We did the same thing with customers and products. There are customers who buy only a handful of products: milk, water, bread. And those products are the products that everybody buys. Then there are those customers who, over a year, buy basically everything you can see in a supermarket. And they are the only ones buying the least sold products. The customers X products matrix ends up looking exactly like an ecosystem nested matrix (you probably already saw it over a year ago on this blog – in fact, this work builds on the one I wrote about back then, but the matrix picture is much prettier, thanks to Diego Pennacchioli):
Since we have too many products and customers, this is a compressed view and the color tells you how many observations we have per pixel (click for full resolution).
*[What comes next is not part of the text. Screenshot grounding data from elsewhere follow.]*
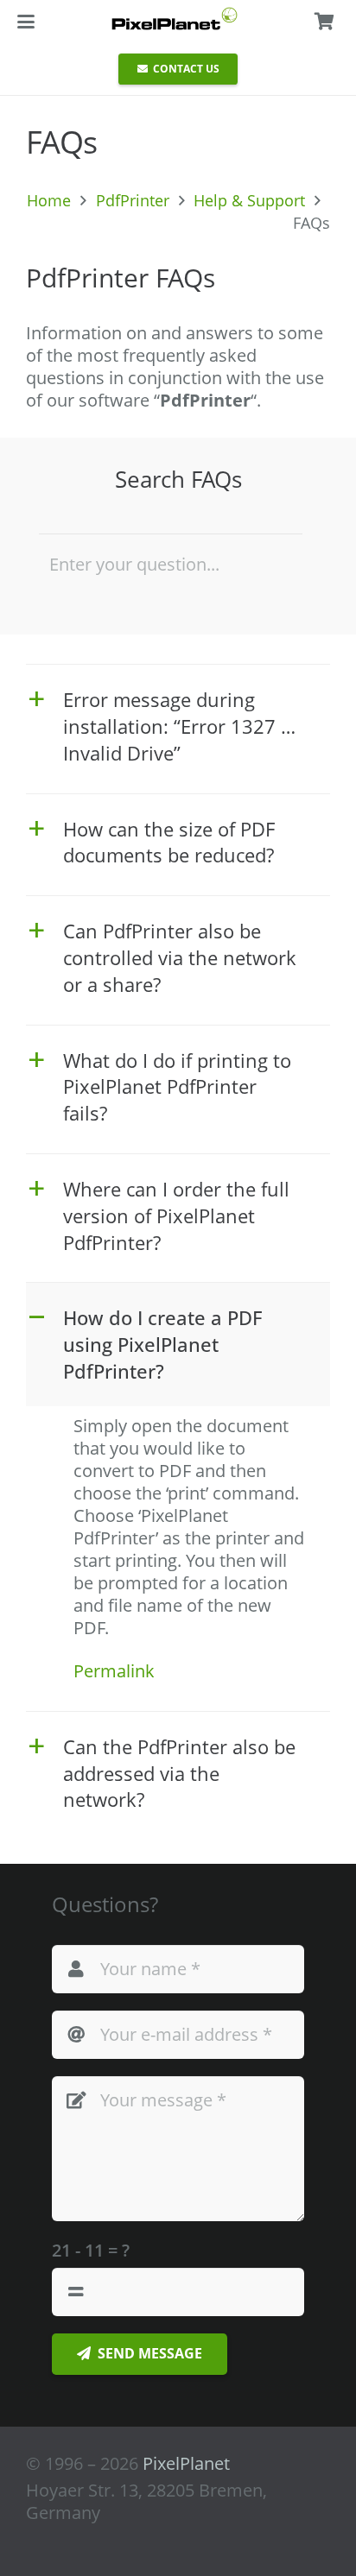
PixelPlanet (186, 2463)
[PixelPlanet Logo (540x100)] (174, 18)
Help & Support (249, 200)
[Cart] (324, 21)
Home (49, 200)
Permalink (114, 1671)
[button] (25, 21)
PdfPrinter (132, 200)
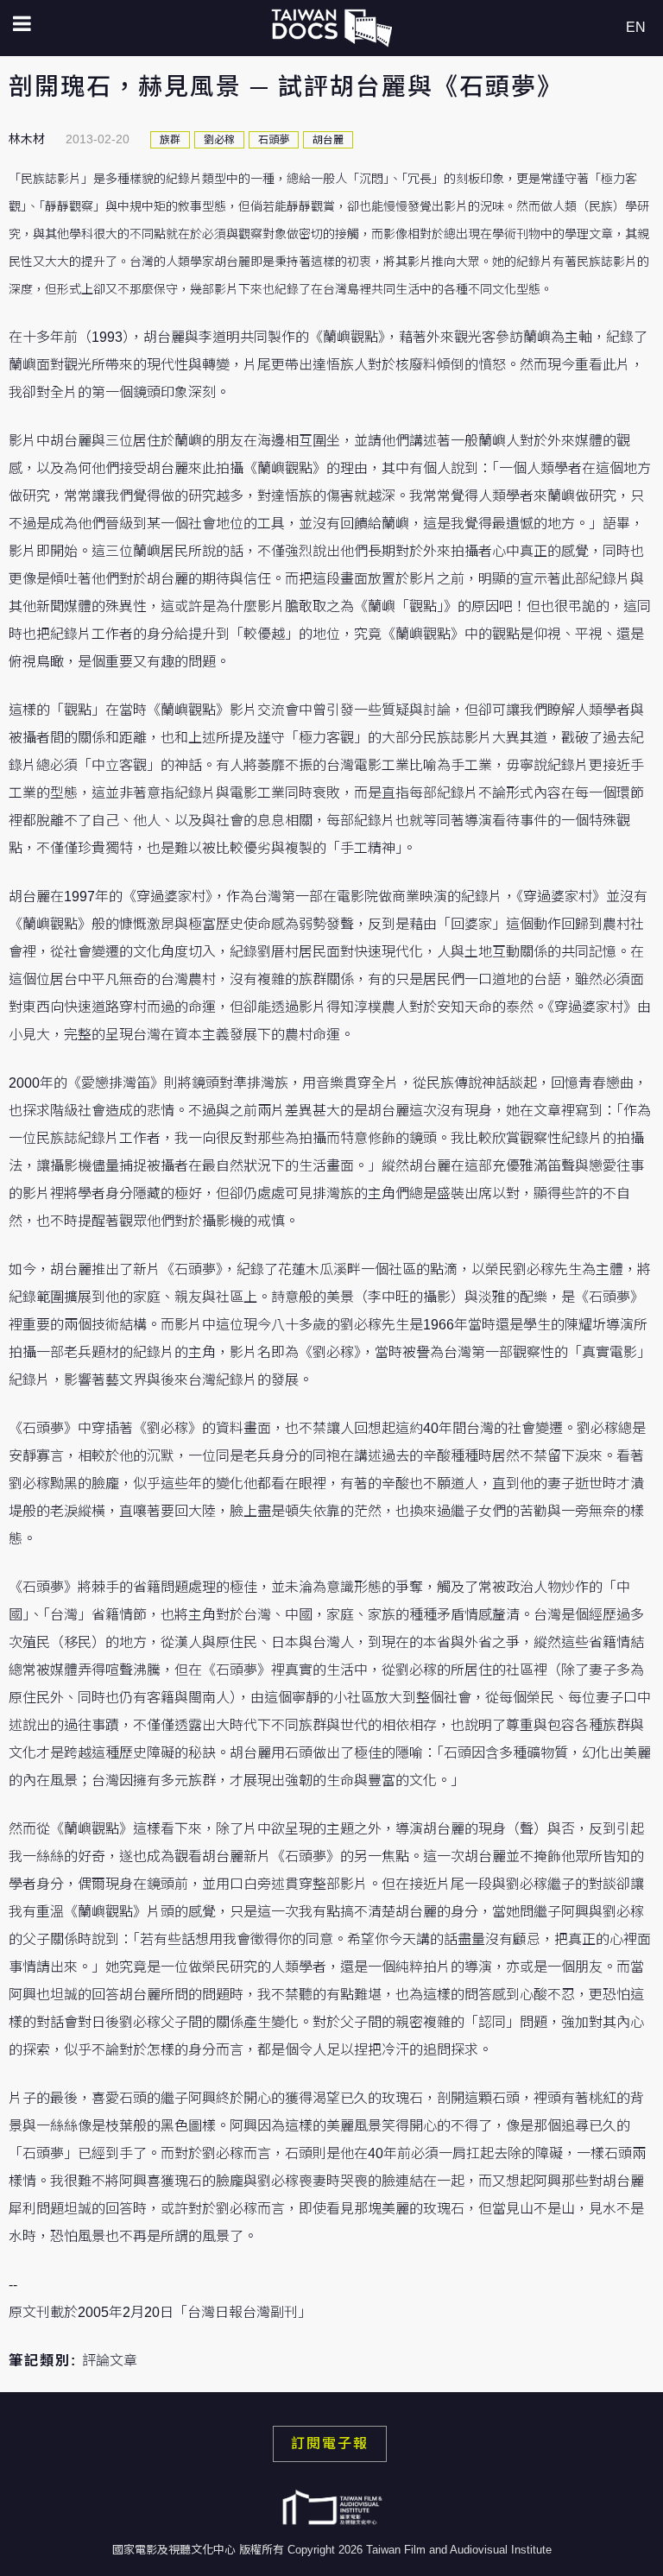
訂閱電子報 (330, 2443)
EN (636, 27)
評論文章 (109, 2360)
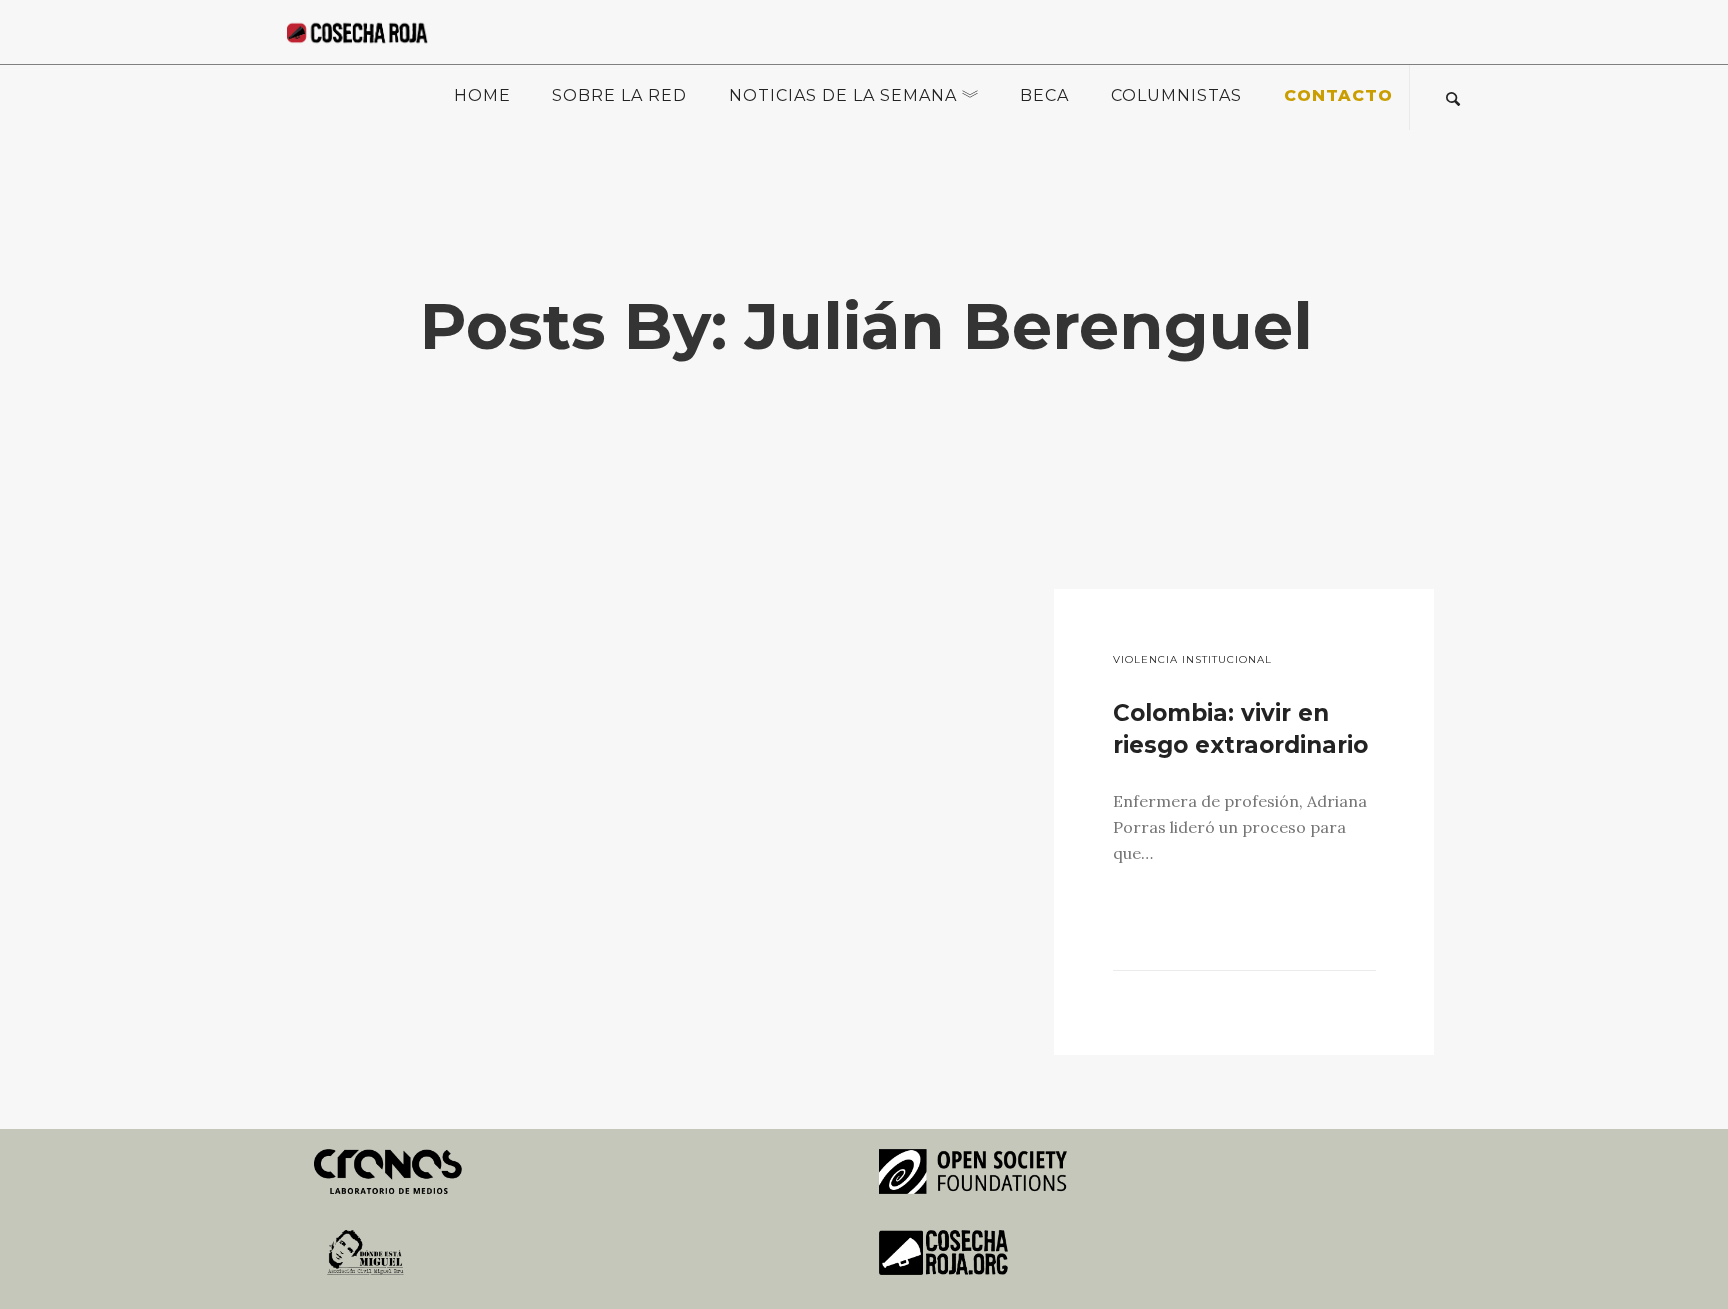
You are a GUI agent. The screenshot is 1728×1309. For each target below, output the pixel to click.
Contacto (1338, 95)
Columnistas (1176, 95)
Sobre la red (619, 95)
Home (482, 95)
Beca (1044, 95)
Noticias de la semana (843, 95)
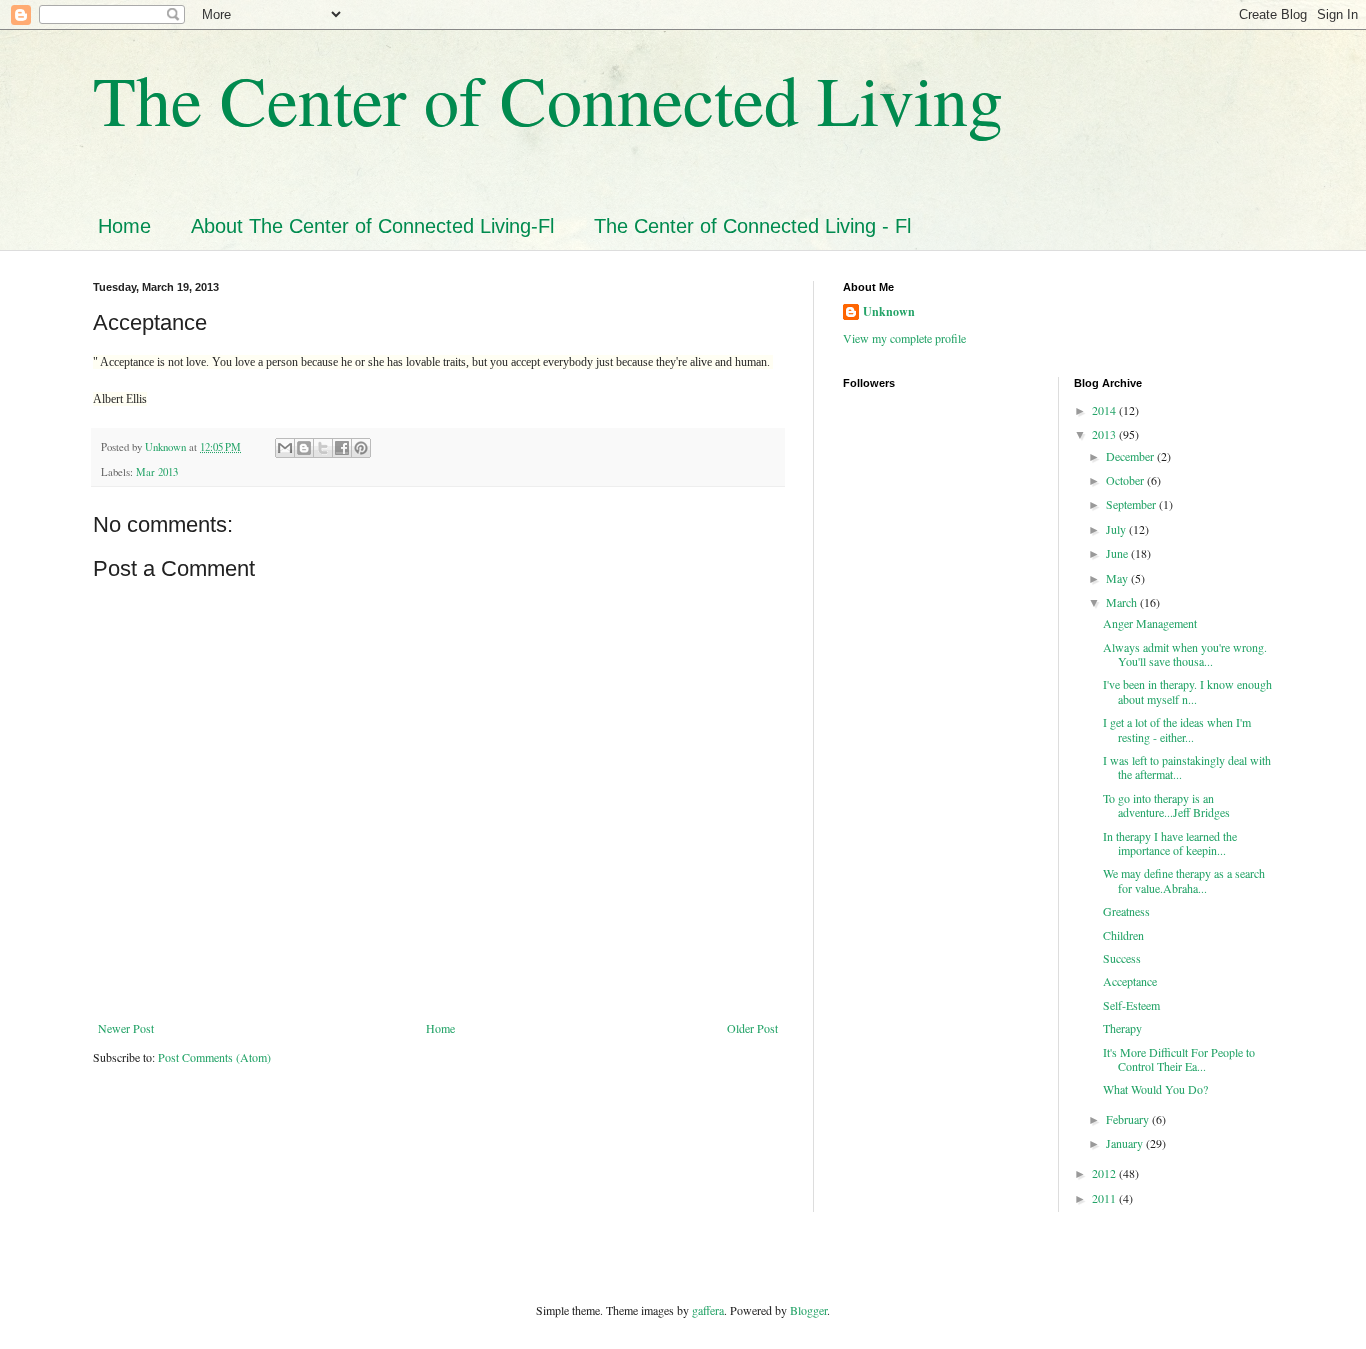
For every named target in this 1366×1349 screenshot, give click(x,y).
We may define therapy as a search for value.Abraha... (1184, 880)
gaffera (708, 1310)
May (1118, 578)
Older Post (752, 1028)
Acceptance (1130, 981)
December (1131, 456)
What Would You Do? (1155, 1089)
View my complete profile (904, 338)
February (1129, 1119)
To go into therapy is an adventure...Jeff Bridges (1168, 805)
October (1126, 480)
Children (1123, 935)
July (1117, 529)
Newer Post (126, 1028)
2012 (1105, 1173)
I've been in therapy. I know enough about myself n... (1187, 691)
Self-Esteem (1131, 1005)
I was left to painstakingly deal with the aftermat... (1187, 767)
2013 (1105, 434)
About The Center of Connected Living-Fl (372, 226)
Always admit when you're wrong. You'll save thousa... (1185, 654)
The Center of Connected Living (548, 99)
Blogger (808, 1310)
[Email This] (285, 448)
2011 (1105, 1198)
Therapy (1122, 1028)
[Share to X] (323, 448)
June (1118, 553)
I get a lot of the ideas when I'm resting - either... (1177, 729)
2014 (1105, 410)
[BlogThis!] (304, 448)
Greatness (1126, 911)
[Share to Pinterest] (361, 448)
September (1132, 504)
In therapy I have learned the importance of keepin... (1170, 843)
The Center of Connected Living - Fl (752, 226)
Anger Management (1150, 623)
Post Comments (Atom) (214, 1057)
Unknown (889, 312)
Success (1122, 958)
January (1126, 1143)
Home (124, 226)
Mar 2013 (157, 472)
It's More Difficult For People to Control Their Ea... (1179, 1059)
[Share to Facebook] (342, 448)
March (1123, 602)
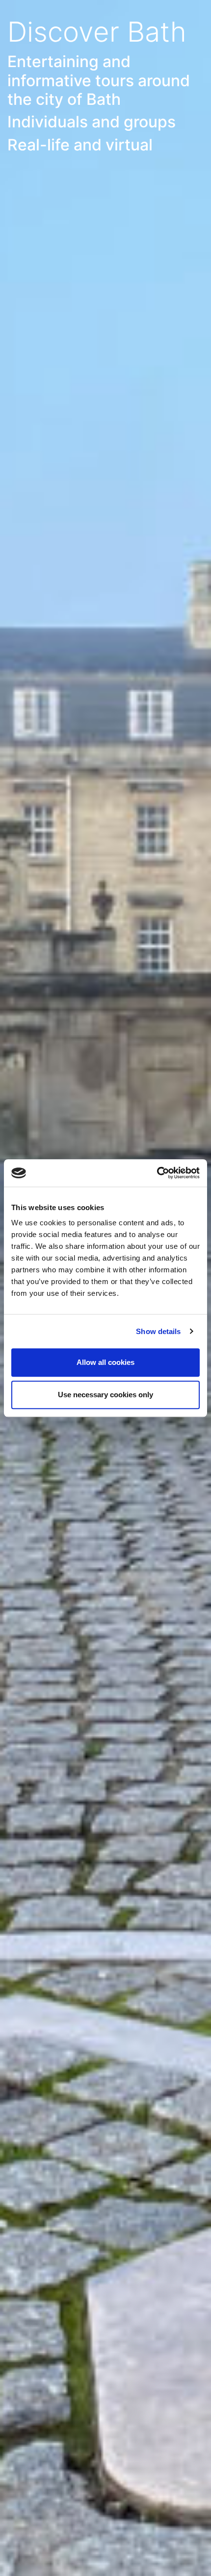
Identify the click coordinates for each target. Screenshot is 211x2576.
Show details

One observation is simply a pairing of a customer and a product, indicating that the customer bought that product in significant quantities over a year. Ok, where does this bring us? First, as parts of a complex system, customers are not so easily classifiable. Marketing is all about finding uniformly behaving groups of people. The consequence of being complex parts is that this task is hopeless. You cannot really put people into bins. People are part of a continuous space, as shown in the picture, and every cut-off you propose is necessarily arbitrary.
The solution to this problem is represented by that black line you see on the matrix. That line is trying to divide the matrix in two parts: a part where we mostly have ones, and a part where we mostly have zeroes. The line does not match reality perfectly. It is a hyperbola that we told to fit itself as snugly to the data as possible. Once estimated, the function of the black line enables a neat application: to predict the next product a customer is interested in buying.
Remember that the matrix has its columns and rows sorted. The first customer is the one who bought the most products, the second bought a little less product and so on with increasing ranks. Same thing with products: the highest ranked (1st) is sold to most customers, the lowest ranked is sold to just one customer. This means that if you have the black line formula and the rank of a customer, you can calculate the rank of a corresponding product. Given that the black line divides the ones from the zeros, this product is a zero that can most easily become a one or, in other words, the supermarket’s best bet of what product the customer is most likely to want to buy next. You do not need customer segmentation any more: since the matrix is and will always be nested you just have to fill it following the nested pattern, and the black line is your roadmap.
We can use the ranks of the products for a description of customer’s needs. The highest ranked products are bought by everyone, so they are satisfying basic needs. We decided to depict this concept borrowing Maslow’s pyramid of needs. The one reported above is interesting (again, click for full resolution), although it applies only to the supermarket area our data is coming from. In any case it is interesting how some things that are on the basis of Maslow’s pyramid are on top of our, for example having a baby. You could argue that many people do not buy those products in a supermarket, but we address these concerns in the paper.
So next time you are pondering whether buying or not buying that box of six donuts remember: you are part of a gigantic system and the little weight you might gain is insignificant compared to the beautiful role you are playing. So go for it, eat the hell out of those bad boys.